Using Hill Climbing for decrypting a ciphertext works as follows (we assume that the cipher algorithm is known and that the goal is to find the key):
- Construct a key at random and use it to decrypt the ciphertext.
- Take the result as input to a function (“fitness function”) that rates the correctness of the result (for instance, based on whether the letter frequencies ressemble the ones of English text).
- Change the key slightly (according to a “mutation rule”) and use it again to decrypt the ciphertext. Rate the result again with the fitness function. If the rating is better now, keep the current key, otherwise reload the previous one.
- Carry on this procedure until the rating doesn’t improve any more.
If we are lucky, the maximum rating we have found indicates that the last key is the correct one.
Codebreaking with Hill Climbing only works if small changes in the key cause small changes in the cleartext. This is the case for many classical encryption algorithms, including the Columnar Transposition, the Double Columnar Transposition, and the Fleissner grille (just to name a few). The Enigma can also be attacked with Hill Climbing.
In contrast, Hill Climbing doesn’t work in modern cryptanalysis, as modern encryption algorithms, like AES, DES, and PRESENT, are designed to be so-called random oracles. This means that if only one bit is changed in the cleartext or the key the ciphertext changes completely. This is also referred to as “avalanche effect”. If an encryption algorithm implements the avalanche effect properly, Hill Climbing is completely worthless.
How Bart Wenmeckers solved the Baring cryptogram
On March 16 I introduced a cryptogram from the 19th century created by British priest and novelist Sabine Baring-Gould (1834–1924) .
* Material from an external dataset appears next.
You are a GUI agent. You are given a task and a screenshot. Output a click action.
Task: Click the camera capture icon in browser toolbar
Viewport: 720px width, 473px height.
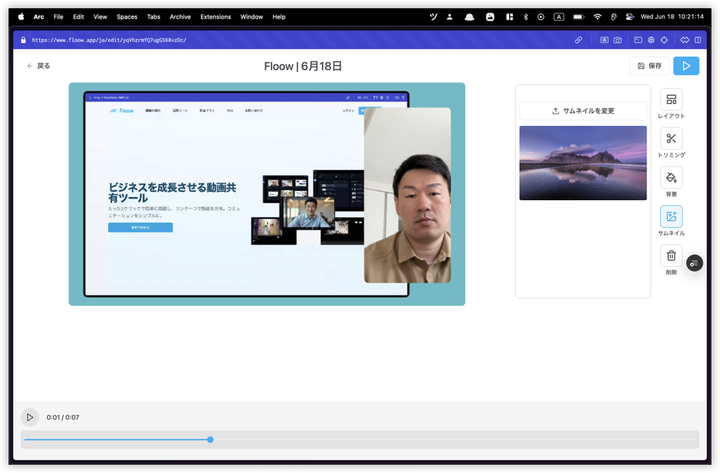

Blog reader Thomas solved this cryptogram within a few hours. He assumed that the cipher method used was a simple letter substitution, which can be broken with frequency analysis (i.e. taking into account that the E is the most frequent letter in English texts) and guessing words (as the first word of this cryptogram consists of only one letter, it is probably A or I). Here’s the solution: A BIRD IN THE HAND IS WORTH TWO IN THE BUSH.
Bart Wenmeckers from New Zealand solved the Baring cryptogram, too. He used Hill Climbing. At first view, this technique looks a little oversized for such a simple encryption method. However, while letter counting and word guessing are well-suited for manual codebreaking, writing a Hill Climbing computer program is probably easier than writing one that applies frequency analysis and guesses words. In addition, Bart’s program gives us the chance to see how Hill Climbing works in practice.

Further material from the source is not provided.